* Your instructions
Review the material and extract every line in which the word "message" occurs.

* Task inputs
__________________________________________________

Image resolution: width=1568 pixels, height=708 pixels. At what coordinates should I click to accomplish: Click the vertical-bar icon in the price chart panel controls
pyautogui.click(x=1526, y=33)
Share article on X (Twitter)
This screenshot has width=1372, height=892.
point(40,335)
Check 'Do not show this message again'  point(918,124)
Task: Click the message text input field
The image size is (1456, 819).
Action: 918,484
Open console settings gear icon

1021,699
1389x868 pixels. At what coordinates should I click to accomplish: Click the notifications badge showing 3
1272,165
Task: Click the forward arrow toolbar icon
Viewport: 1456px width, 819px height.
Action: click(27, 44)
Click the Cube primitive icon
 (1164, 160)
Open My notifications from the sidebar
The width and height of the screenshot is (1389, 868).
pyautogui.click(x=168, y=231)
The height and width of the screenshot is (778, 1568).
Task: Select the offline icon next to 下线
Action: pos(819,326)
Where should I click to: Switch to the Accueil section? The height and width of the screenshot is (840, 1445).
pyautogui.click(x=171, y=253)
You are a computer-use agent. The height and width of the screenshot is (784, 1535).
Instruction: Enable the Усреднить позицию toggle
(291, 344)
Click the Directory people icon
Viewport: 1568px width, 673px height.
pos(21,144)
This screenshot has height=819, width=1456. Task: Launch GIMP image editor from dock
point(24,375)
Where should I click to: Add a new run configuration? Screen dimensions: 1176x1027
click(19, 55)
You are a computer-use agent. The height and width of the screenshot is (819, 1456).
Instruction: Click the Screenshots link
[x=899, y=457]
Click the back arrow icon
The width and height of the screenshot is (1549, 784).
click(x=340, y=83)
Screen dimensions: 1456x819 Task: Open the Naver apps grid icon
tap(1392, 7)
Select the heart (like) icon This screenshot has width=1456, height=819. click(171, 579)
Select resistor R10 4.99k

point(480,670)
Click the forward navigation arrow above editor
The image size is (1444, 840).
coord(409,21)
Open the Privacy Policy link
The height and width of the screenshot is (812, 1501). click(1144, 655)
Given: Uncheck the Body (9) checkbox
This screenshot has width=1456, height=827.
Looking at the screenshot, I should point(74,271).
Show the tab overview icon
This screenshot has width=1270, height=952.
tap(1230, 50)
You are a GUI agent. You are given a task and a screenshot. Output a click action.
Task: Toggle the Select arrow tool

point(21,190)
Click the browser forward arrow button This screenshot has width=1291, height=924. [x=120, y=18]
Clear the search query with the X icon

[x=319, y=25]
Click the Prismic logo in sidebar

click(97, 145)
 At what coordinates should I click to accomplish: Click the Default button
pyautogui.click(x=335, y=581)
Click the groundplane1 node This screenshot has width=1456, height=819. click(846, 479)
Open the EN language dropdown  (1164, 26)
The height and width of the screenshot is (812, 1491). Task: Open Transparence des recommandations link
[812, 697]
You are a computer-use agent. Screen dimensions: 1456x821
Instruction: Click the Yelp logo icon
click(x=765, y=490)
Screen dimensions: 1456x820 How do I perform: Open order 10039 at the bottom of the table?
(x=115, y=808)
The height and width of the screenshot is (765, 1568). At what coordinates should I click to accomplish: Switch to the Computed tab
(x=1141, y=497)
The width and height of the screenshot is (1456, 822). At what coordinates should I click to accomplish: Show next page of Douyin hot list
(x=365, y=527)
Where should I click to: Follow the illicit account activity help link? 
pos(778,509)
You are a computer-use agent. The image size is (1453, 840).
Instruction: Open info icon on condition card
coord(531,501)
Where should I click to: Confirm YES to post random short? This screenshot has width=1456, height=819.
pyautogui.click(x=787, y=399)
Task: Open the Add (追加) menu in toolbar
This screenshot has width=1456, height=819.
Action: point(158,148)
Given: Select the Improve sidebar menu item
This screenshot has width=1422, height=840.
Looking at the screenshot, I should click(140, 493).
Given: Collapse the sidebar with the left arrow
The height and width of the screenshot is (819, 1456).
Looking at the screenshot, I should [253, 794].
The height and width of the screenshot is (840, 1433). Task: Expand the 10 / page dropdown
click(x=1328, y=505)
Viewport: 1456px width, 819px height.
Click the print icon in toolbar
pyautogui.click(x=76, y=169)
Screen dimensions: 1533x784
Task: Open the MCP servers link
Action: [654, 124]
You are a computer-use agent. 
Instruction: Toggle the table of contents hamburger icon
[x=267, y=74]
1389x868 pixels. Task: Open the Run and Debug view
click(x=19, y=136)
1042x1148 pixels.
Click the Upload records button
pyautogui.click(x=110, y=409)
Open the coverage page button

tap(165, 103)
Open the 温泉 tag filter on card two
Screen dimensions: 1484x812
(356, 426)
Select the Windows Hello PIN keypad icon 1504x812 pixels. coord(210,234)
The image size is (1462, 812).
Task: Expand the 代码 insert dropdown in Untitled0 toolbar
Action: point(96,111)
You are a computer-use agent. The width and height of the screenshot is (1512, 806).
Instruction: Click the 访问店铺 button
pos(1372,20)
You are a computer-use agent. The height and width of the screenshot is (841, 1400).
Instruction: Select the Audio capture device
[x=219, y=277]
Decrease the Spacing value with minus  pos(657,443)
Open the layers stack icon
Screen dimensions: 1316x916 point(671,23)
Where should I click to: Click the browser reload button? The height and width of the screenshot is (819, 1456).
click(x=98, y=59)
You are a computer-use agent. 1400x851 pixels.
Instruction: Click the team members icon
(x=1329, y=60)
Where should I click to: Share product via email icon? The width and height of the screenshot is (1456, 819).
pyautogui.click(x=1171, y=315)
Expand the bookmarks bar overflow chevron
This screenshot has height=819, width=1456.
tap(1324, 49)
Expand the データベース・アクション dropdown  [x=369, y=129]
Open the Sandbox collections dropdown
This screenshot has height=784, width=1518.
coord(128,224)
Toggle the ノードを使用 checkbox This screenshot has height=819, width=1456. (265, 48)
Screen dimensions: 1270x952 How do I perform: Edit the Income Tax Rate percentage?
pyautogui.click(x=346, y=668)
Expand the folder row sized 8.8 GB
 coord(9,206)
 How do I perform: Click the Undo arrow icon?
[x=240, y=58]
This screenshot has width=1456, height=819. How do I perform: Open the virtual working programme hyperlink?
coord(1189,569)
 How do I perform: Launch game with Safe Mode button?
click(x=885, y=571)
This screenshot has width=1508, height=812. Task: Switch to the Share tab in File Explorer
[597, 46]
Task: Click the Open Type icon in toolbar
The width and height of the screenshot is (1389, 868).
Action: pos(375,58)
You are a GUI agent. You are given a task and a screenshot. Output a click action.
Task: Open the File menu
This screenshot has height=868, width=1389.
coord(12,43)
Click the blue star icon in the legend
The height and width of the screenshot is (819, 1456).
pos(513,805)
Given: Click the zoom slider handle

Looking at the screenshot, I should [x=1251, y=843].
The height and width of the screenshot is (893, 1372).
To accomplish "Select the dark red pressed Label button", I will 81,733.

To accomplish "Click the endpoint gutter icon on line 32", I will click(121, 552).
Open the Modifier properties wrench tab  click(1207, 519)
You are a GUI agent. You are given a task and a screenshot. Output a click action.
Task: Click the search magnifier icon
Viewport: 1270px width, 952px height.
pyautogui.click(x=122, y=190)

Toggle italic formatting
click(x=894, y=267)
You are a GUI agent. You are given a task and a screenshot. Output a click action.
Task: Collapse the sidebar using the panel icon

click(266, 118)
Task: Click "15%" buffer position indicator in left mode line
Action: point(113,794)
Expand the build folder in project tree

__________________________________________________

* Result of the task
Check 'Do not show this message again'  point(918,124)
Task: Click the message text input field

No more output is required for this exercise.